‘Sport should be at the core of a modern university’

‘Sport should be at the core of a modern university’

European Olympic Committees (EOC) President Mr Janez Kocijancic feels sport should form an integral part of all modern universities, as he spoke of the similarities between the EOC and EUSA.

In November last year, a Memorandum of Understanding was signed between EUSA and the EOC in Marbella, Spain which served to strengthen the cooperation and partnership between the two organisations who will look to work together on projects and events to promote sport and physical activities in Europe.

EUSA and EOC sign MoU in November 2018

In speaking to EUSA about the partnership, Mr Kocijancic discussed the change in the modern-day approach of attending university and being involved in university sport as opposed to previous years, and highlighted EUSA’s role in supporting this new trend.

“There’s now a very specific trend where more and more people go to universities than in the past, when university study was very privileged and only belonged to certain social classes,” he said. “University studies are now a very general approach for young people, a process I’d call democratisation of the modern life, and due to the fact that most young people go to university, all of a sudden, university sport changed its essence.
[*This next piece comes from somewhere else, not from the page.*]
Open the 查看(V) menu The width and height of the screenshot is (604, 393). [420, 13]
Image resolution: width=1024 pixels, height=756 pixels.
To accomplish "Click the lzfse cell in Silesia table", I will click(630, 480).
"In the past it only formed a small or elite part of the young generation, but nowadays it’s a general approach, so we (as the EOC) mainly deal with the same problems (as EUSA). In this sense, it’s in our interest to support EUSA as far as it goes, and we are ready to do it in the way we find necessary.”

The means to do this, Mr Kocijancic states, involves a close working relationship with EUSA.
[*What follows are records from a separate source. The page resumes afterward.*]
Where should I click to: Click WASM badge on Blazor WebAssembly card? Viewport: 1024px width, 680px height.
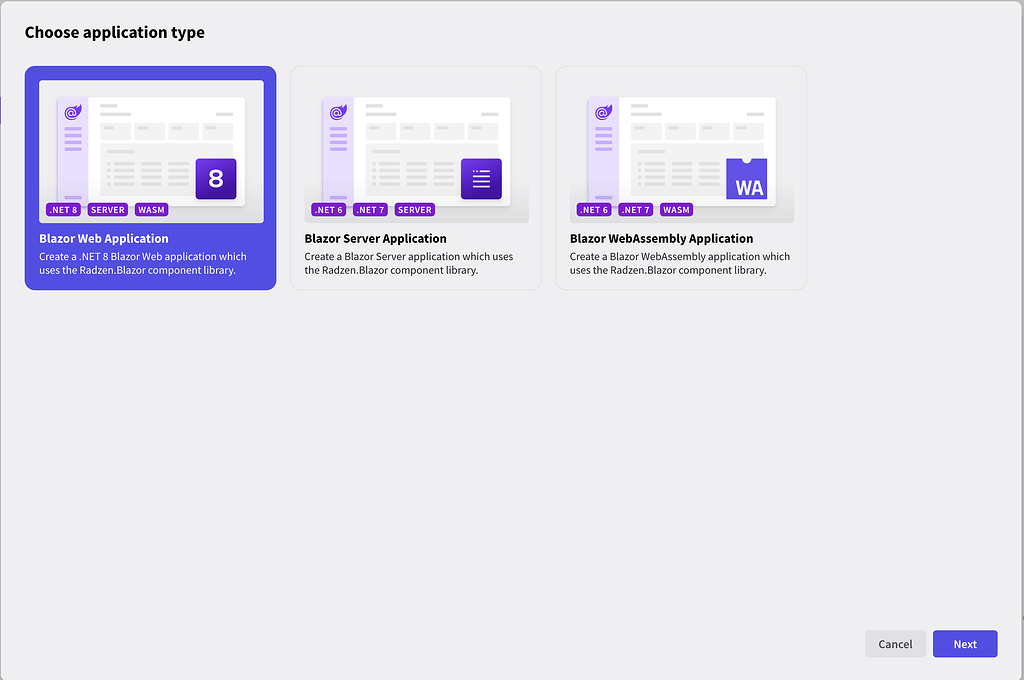click(676, 210)
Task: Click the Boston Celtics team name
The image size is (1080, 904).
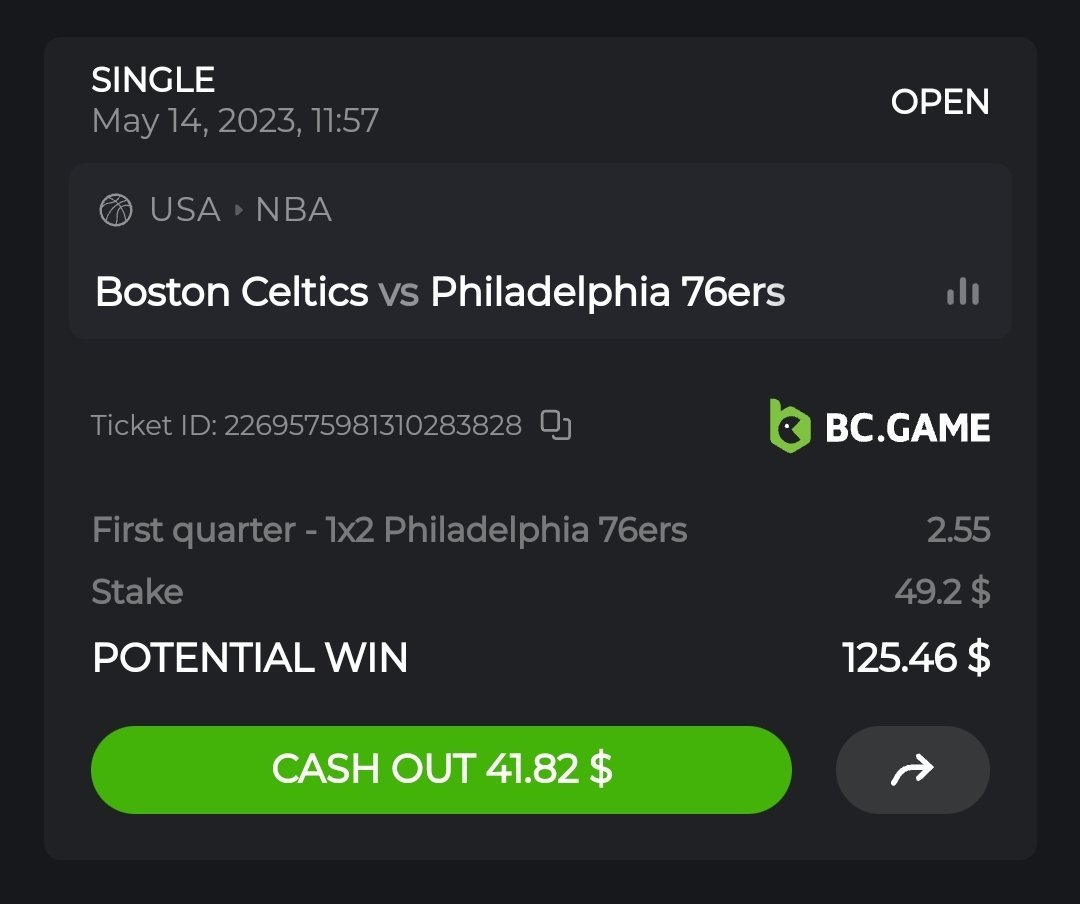Action: [231, 292]
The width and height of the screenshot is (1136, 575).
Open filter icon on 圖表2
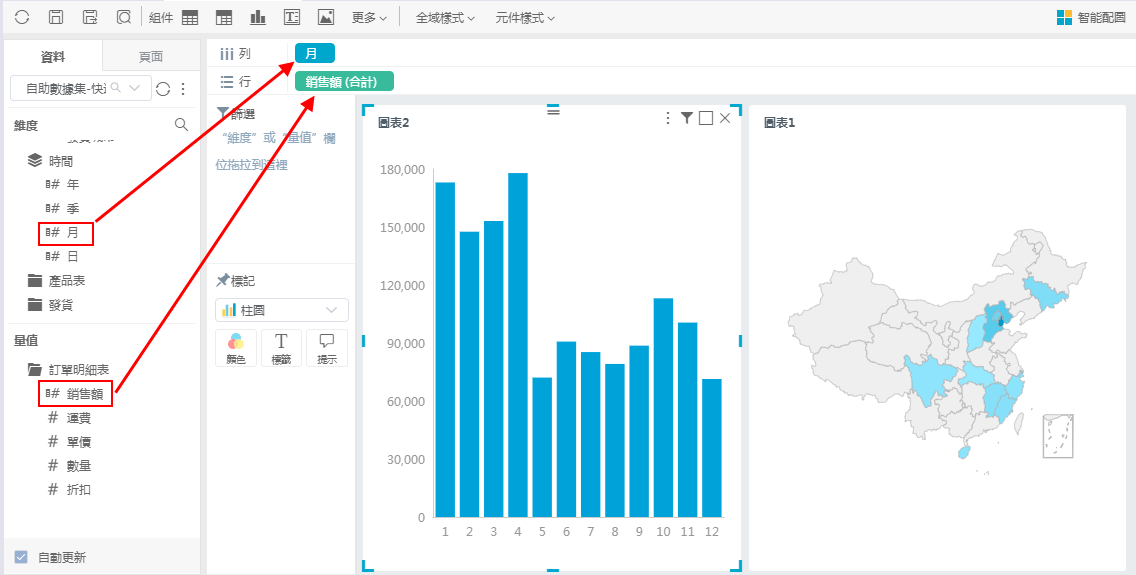[x=687, y=118]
“We need to coordinate activities in a way that we have both better and more efficient programmes,” he said. “In principle, when you look at the final results, it’s quite often that we deal with the same athletes. So more than an impact, we have to coordinate the activities so that we both fulfil our programmes.”

Kocijancic speaking with EUSA

While living in an age with ever-increasing reliance on technology and artificial intelligence, Mr Kocijancic re-iterated EUSA’s important role in promoting sport among university students, describing sport at tertiary institutions as an “essential activity”.

“I think EUSA has a very important task because it is responsible that we educate this generation to be physically fit and be ready for bigger challenges in future,” he said. “The chronological development and new challenges like Artificial Intelligence and so on demand people who are ready to do it, so if one is very strong in mind but physically weak, they will not be good enough – you have to be both.

“We consider EUSA the strongest organisation in this field, and think EUSA should develop a strategy on how to deal with this problem. We have different approaches in Europe – in some countries, students have to be involved in sport, while in some other countries, it is an additional burden, so they put it aside and do not consider sport as important as in reality it is. So we should help EUSA fulfil this task, to convince all in society and the main stakeholders to consider sport as a very essential activity and not something that is an aside, but what should be at the core of a modern university.”